MINSK, Belarus — Authorities expelled two U.S. citizens for what they said was "illegal missionary activity," the Belorussian security agency said Monday.
The two were identified as members of The Church of Jesus Christ of Latter-day Saints who came to work with an international humanitarian organization called "Sofia" in the eastern Belorussian town of Mogiliyev, said the security service, known by its acronym, KGB. Their names were not given.
The KGB said the two were expelled because they were conducting "illegal missionary activity" and because the church was not registered in the Mogiliyev region.
"The U.S. citizens were involved in disseminating Mormon religious teachings among the population, conducting meetings, handing out literature," the KGB said.
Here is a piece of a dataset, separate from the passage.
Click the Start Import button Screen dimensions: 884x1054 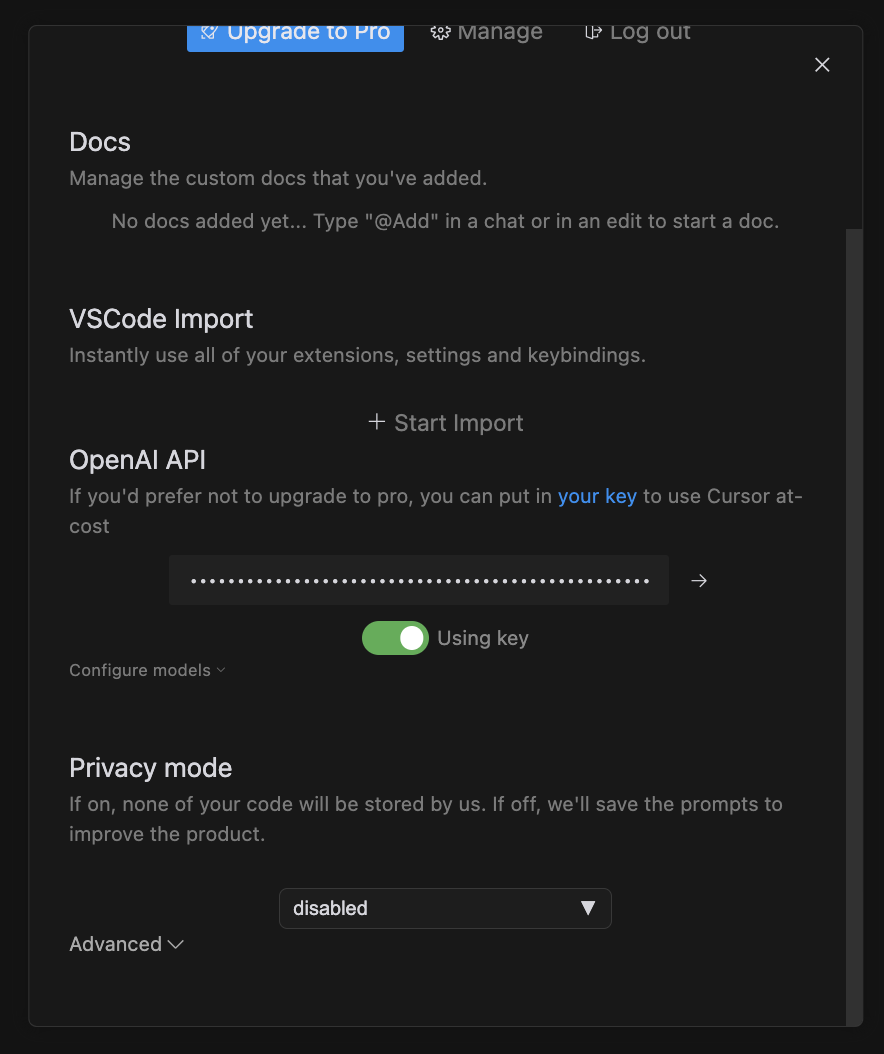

LDS Church spokesman Michael Otterson said that the church is looking into the
incident. "The church has several humanitarian aid workers in Belarus. In Belarus and in all other countries," he added, "the church teaches its members and representatives to live and act with respect for the law wherever they work or reside."
Two years ago, President Alexander Lukashenko pushed through what many critics call the most restrictive religion law in Europe. The law bans organized prayer by religious communities of fewer than 20 members and prohibits religions that have been represented in Belarus for less than 20 years from publishing literature or setting up missions.
Passage of the law appeared to be an attempt to end the inroads minority religions, especially evangelical Protestants, have made in Belarus, where opinion polls indicate that 80 percent of the population consider themselves Orthodox.
In January last year, a Minsk court warned the presbyter of the Renaissance Baptist Community after holding a prayer meeting with 70 worshippers in his home. And in June 2003, a Pentecostalist preacher was fined $35 for holding a prayer meeting in a village.